Lia suspirou, passando os dedos pelo cabelo preso de qualquer jeito em um coque. Seus olhos ardiam de cansaço, mas desistir não era uma opção. Com o último currículo impresso à sua frente, ela revisava cada detalhe, mesmo sabendo que a maioria das respostas dos empregadores era um “não” educado ou, pior, o silêncio absoluto.
A cidade já dormia, mas Lia continuava. O relógio marcava quase meia-noite quando seu celular vibrou, interrompendo o silêncio do apartamento. Ela franziu a testa. Não esperava nenhuma ligação àquela hora. Pegou o aparelho hesitante, observando o número desconhecido piscando na tela.
— Alô? — Sua voz saiu baixa, quase temerosa.
Uma pausa estranha antecedeu a resposta. A voz masculina do outro lado era firme, mas sem emoção:
— Boa noite, senhorita Lia. Recebemos seu currículo para a vaga de babá. Estamos interessados em uma entrevista amanhã, às nove horas. O endereço será enviado por mensagem.
Ela ficou em silêncio por um momento, surpresa. Não se lembrava de ter enviado um currículo para aquela vaga em específico. Ainda assim, precisava do emprego.
— Claro. Eu estarei lá. Obrigada.
A ligação terminou abruptamente, sem qualquer saudação ou explicação adicional.
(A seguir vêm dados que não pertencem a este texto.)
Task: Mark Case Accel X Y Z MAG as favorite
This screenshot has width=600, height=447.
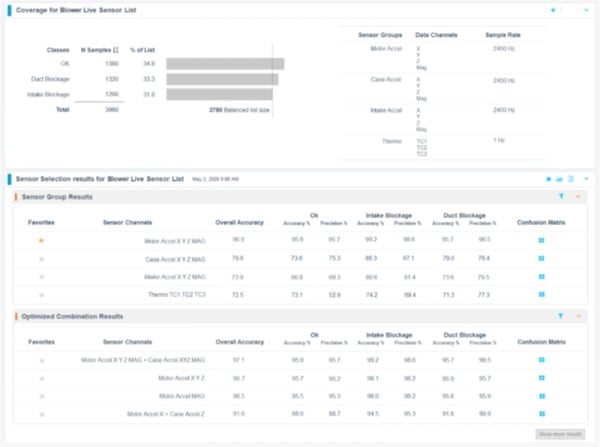Action: tap(41, 259)
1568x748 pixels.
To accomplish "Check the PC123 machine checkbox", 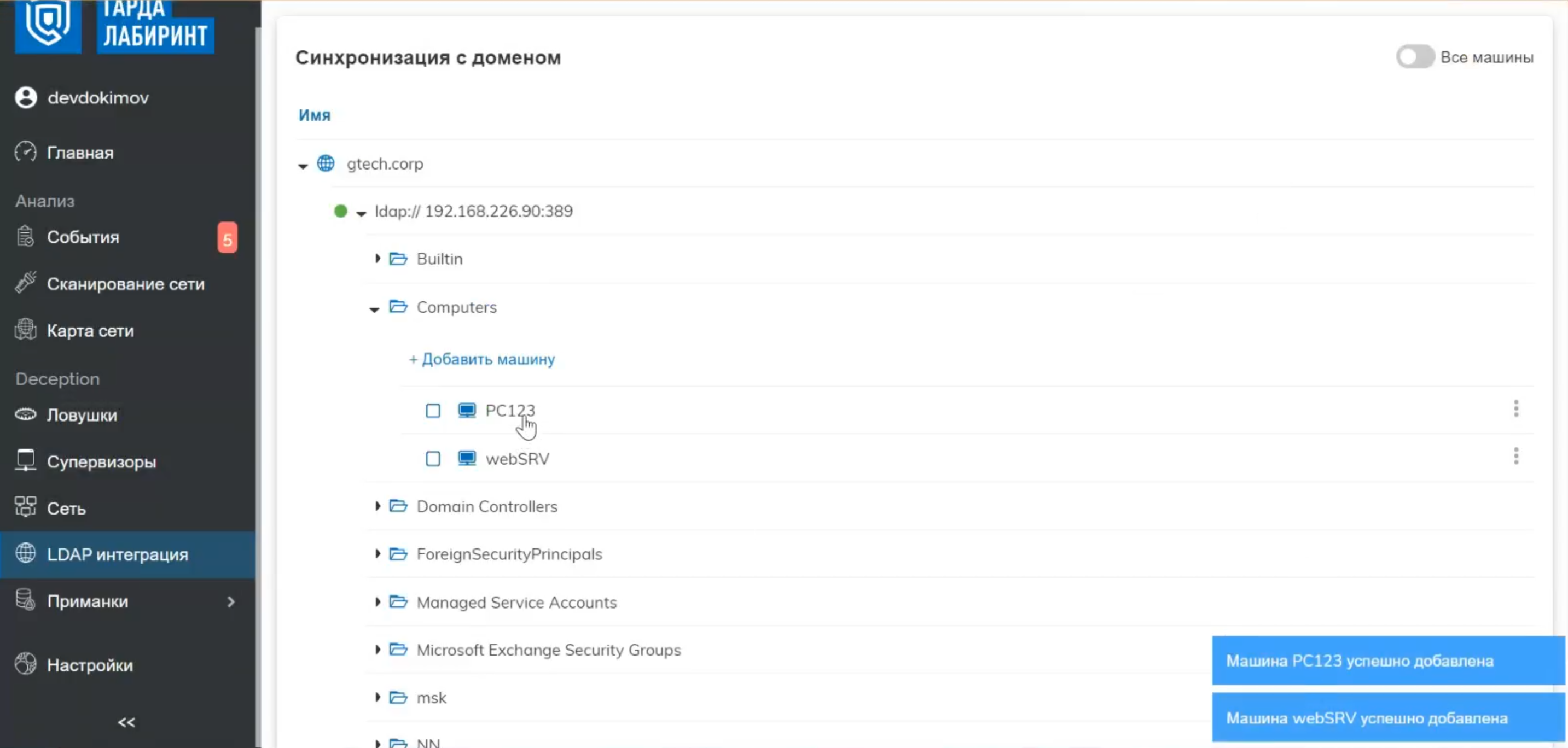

Lia encarou o celular por alguns instantes, o desconforto misturando-se à esperança. Era estranho, mas o que ela tinha a perder?
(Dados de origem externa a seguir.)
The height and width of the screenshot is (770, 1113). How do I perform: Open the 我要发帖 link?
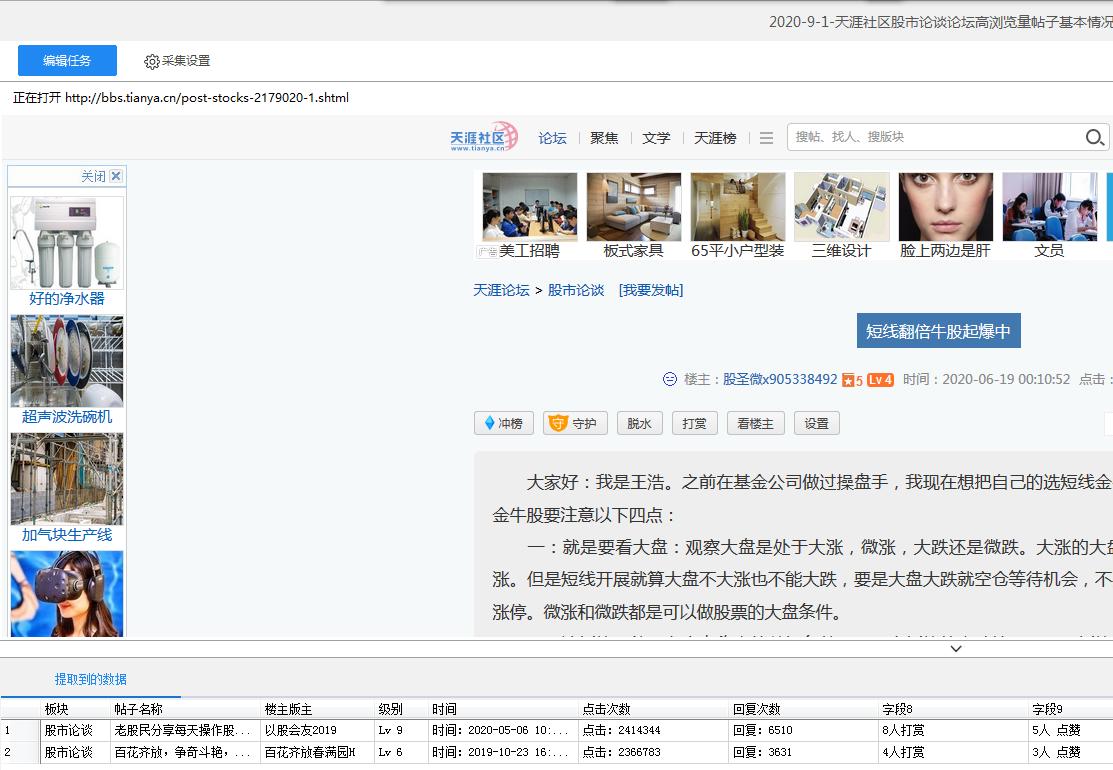(x=651, y=288)
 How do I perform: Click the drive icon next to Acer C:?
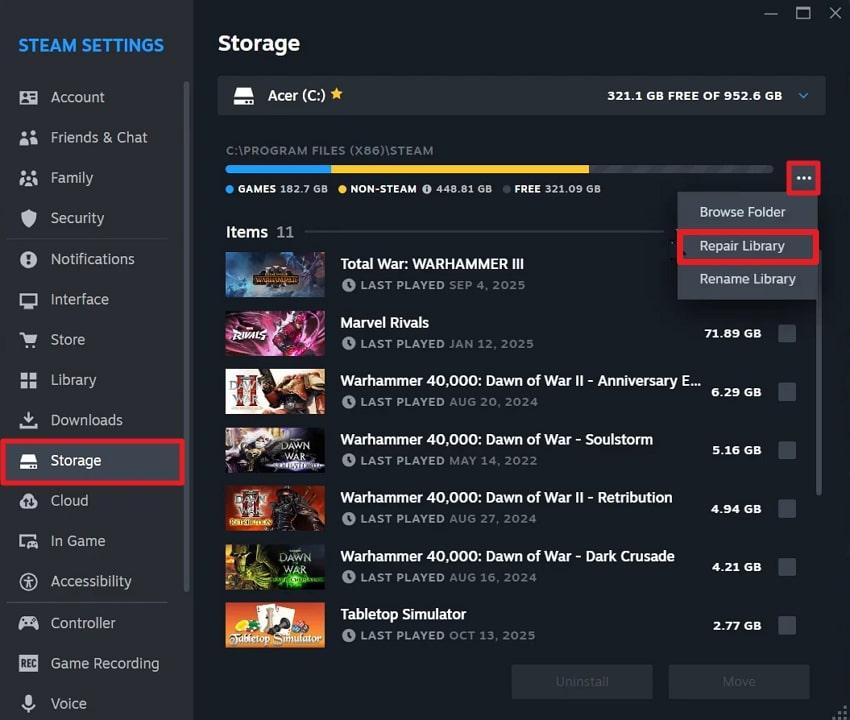tap(245, 95)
Colocando o celular de lado, ela se jogou no colchão, tentando afastar os pensamentos. Amanhã seria um dia importante, e, mesmo com o estranho pressentimento que a rondava, Lia não tinha outra escolha a não ser seguir em frente.
Na manhã seguinte, Lia estava diante do portão de ferro n***o da mansão, seus detalhes ornamentados pareciam intimidadores à luz do sol. Um dos seguranças a observava com expressão séria enquanto falava algo no rádio, e ela cruzou os braços, balançando o pé no chão impacientemente.
— Vocês vão me deixar entrar ou devo acampar aqui fora? — Lia disparou, com uma sobrancelha arqueada.
O segurança não respondeu de imediato, mas deu um passo para trás, abrindo o portão lentamente. Lia soltou um suspiro exasperado, ajeitando sua bolsa no ombro enquanto adentrava o terreno com passos decididos.
Por dentro, a mansão era luxuosa, mas fria. Lustres de cristal pendiam do teto alto, e os pisos brilhantes pareciam refletir sua figura de forma exagerada. Tudo era impecável, mas também carregava um ar de vazio, como se ali faltasse vida.
Antes que pudesse explorar o ambiente, a governanta apareceu e a conduziu até uma sala de estar ampla, decorada em tons escuros. Lia, com seu vestido simples e expressão desafiadora, parecia deslocada naquele espaço, mas manteve a postura firme. Ela não estava ali para ser intimidada.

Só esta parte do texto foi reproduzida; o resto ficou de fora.